--- Given data Enclosed Below ---
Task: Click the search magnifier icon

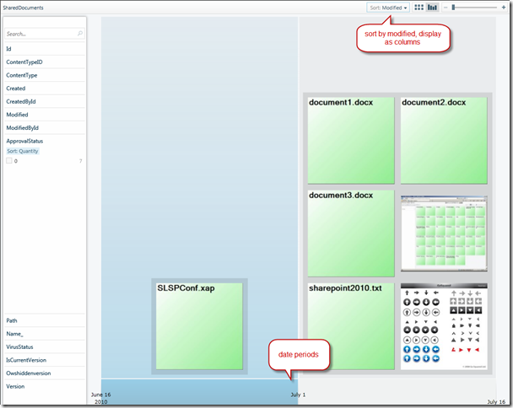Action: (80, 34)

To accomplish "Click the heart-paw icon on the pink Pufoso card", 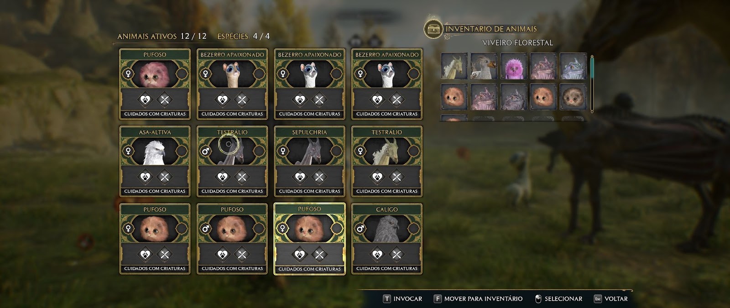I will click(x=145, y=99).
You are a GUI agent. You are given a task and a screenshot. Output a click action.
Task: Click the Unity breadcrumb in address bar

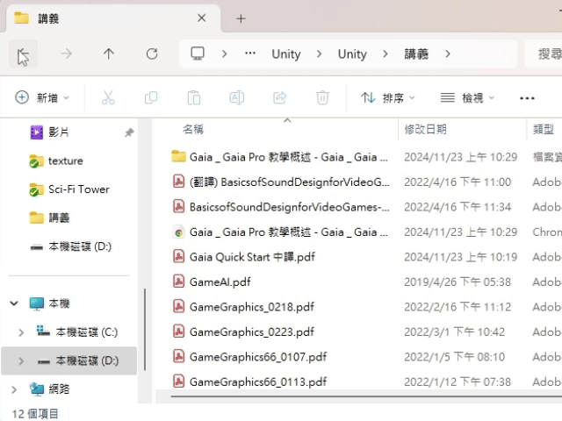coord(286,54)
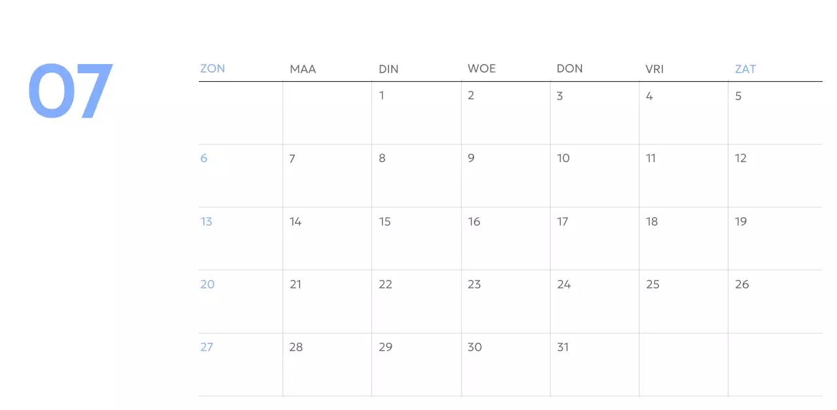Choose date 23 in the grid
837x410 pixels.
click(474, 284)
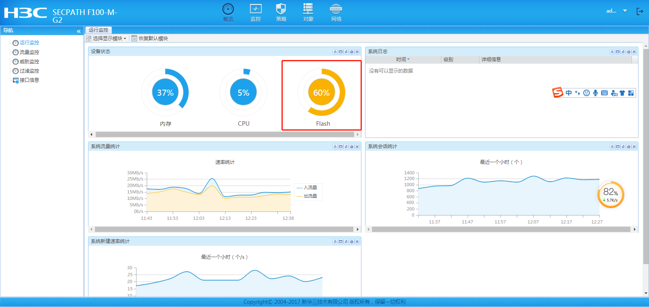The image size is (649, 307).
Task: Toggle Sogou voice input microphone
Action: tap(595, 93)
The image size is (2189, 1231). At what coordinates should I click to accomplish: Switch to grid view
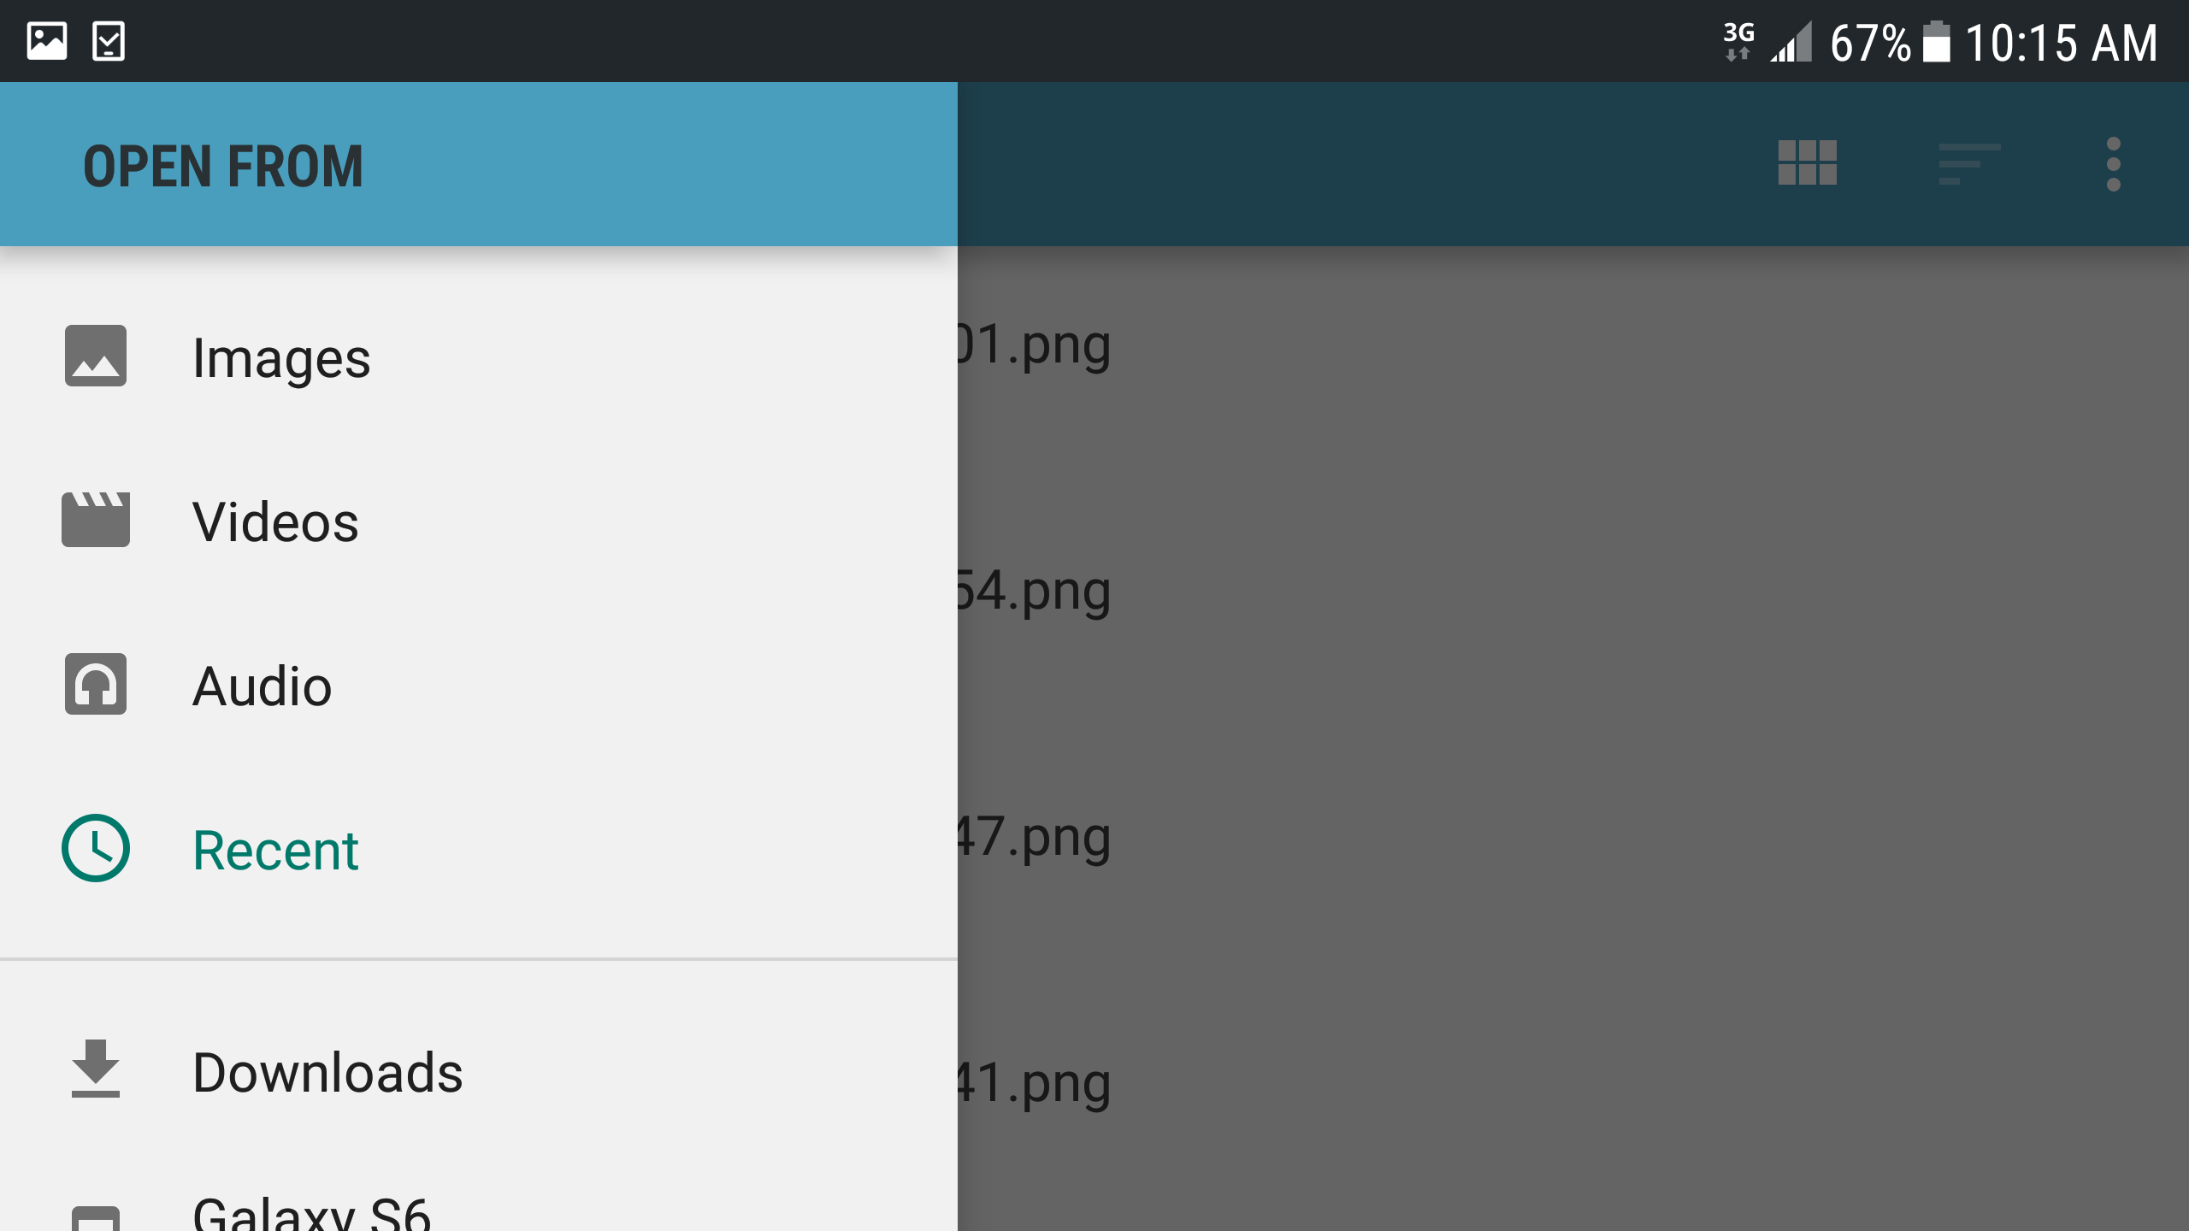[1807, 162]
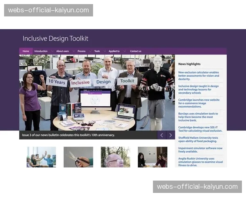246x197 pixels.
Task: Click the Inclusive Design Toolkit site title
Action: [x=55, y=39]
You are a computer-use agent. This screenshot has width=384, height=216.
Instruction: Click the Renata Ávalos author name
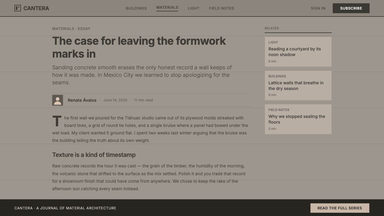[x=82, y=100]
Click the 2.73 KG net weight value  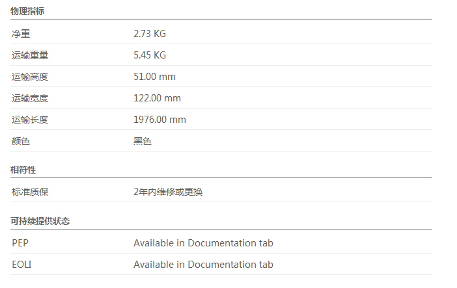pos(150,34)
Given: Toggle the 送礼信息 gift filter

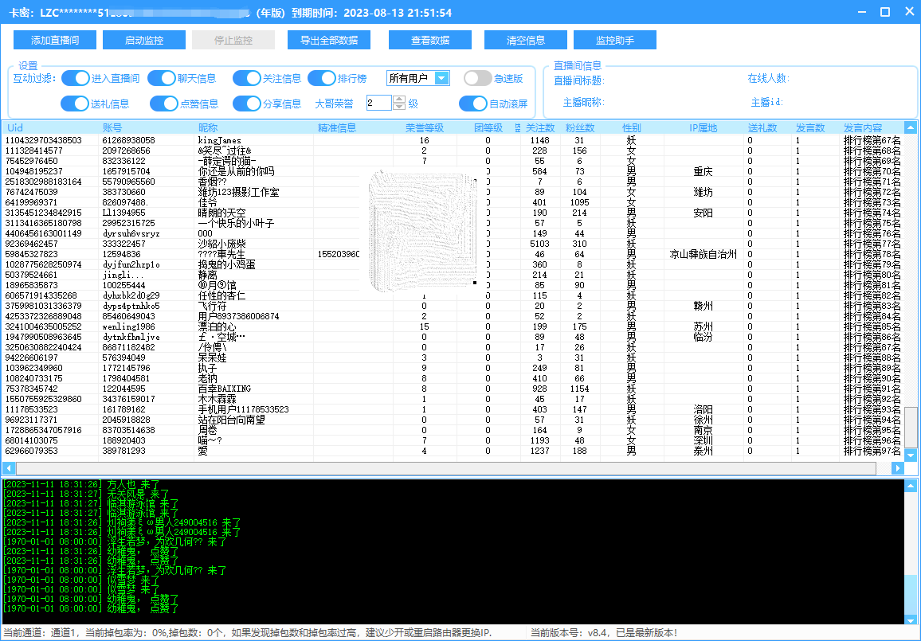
--- End of Enclosed Given data ---
▶ _Exercise_:
Pick out each line above that includes "agent" and show it.

▶ _Response below_:
You are a GUI agent. You are given a task and a screenshot. Output a click action.
You are a computer-use agent. This screenshot has width=384, height=216.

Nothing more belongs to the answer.